Given entries:
:::::

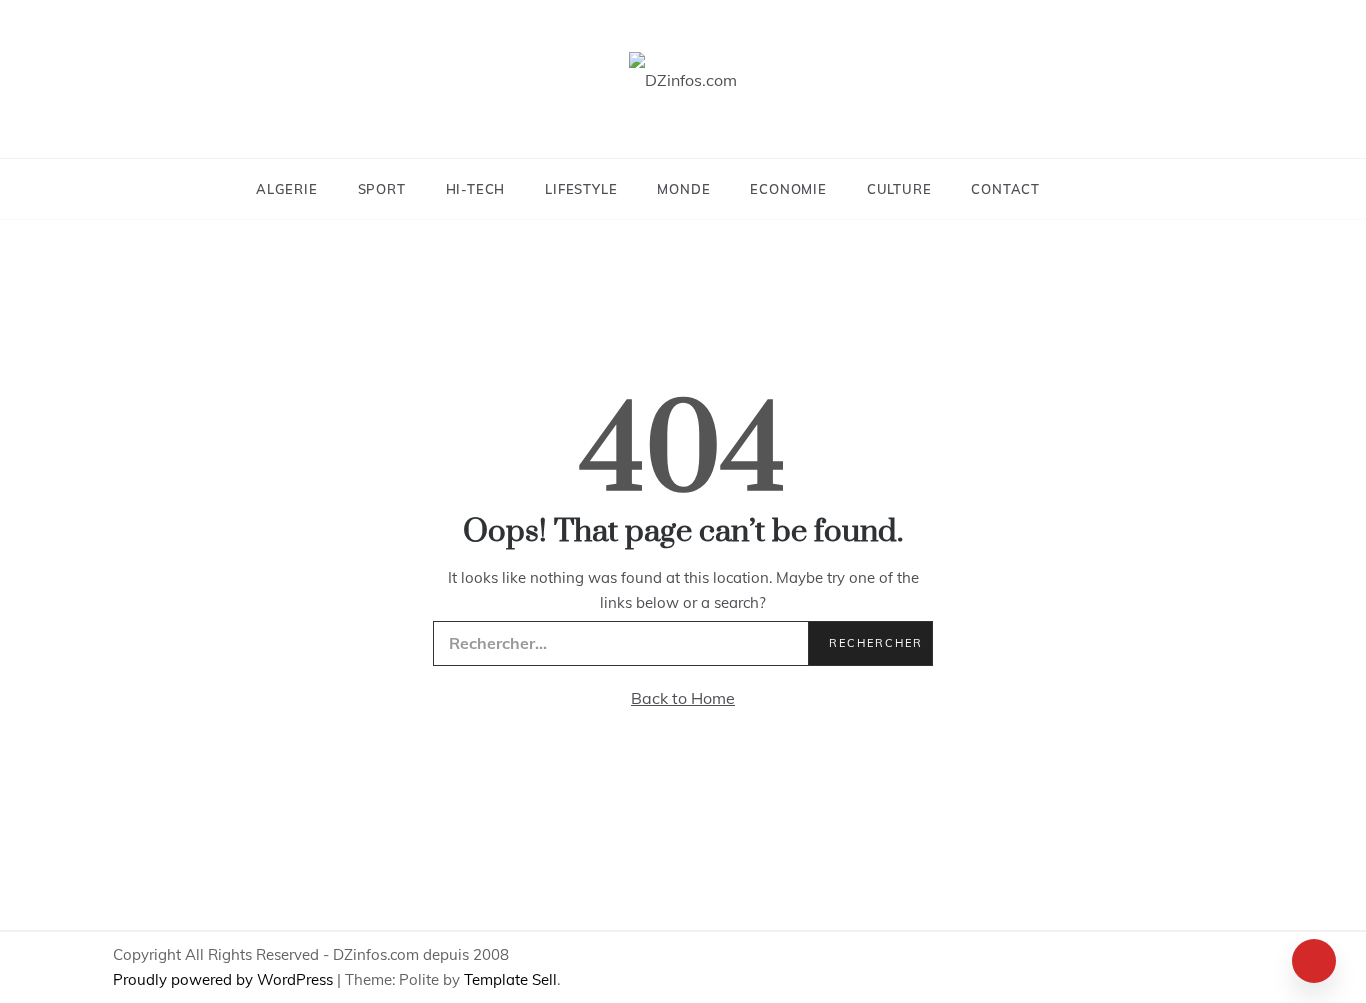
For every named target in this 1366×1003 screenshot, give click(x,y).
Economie (788, 189)
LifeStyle (581, 189)
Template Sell (510, 979)
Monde (683, 189)
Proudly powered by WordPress (225, 979)
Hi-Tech (476, 189)
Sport (382, 189)
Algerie (287, 189)
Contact (1005, 189)
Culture (899, 189)
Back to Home (683, 698)
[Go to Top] (1314, 961)
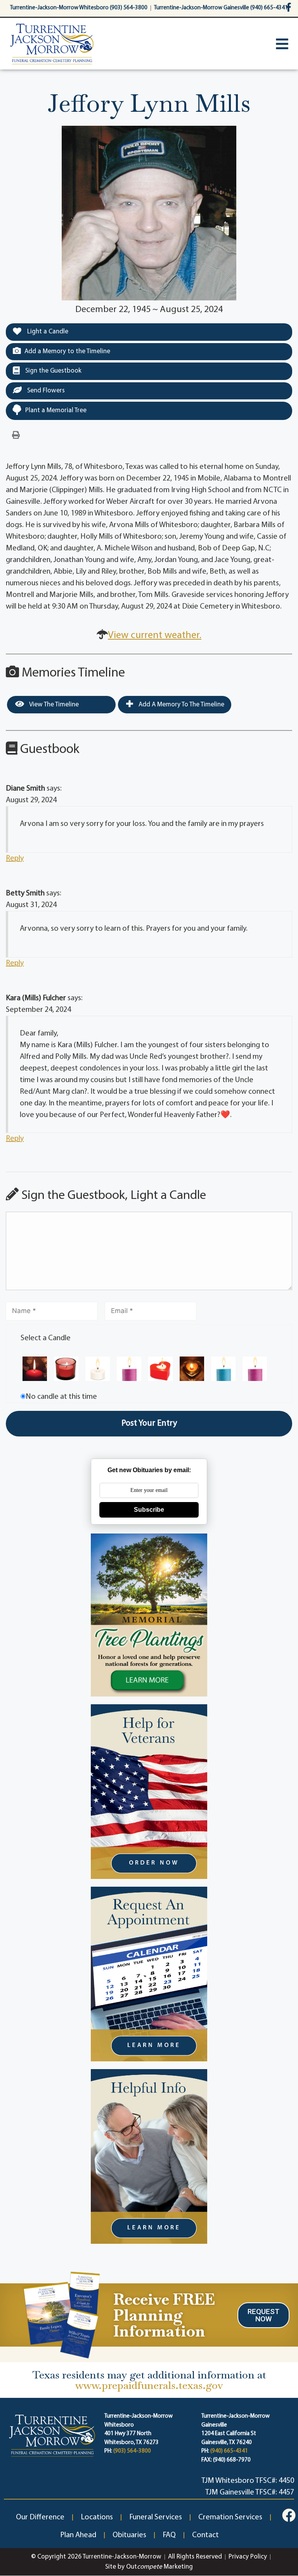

:::::

Aim of the exercise: The images are to be left out; every line above should be set down exactly.

Output of the task:
For every named target in this 1366×1003 screenshot, give click(x,y).
Economie (788, 189)
LifeStyle (581, 189)
Template Sell (510, 979)
Monde (683, 189)
Proudly powered by WordPress (225, 979)
Hi-Tech (476, 189)
Sport (382, 189)
Algerie (287, 189)
Contact (1005, 189)
Culture (899, 189)
Back to Home (683, 698)
[Go to Top] (1314, 961)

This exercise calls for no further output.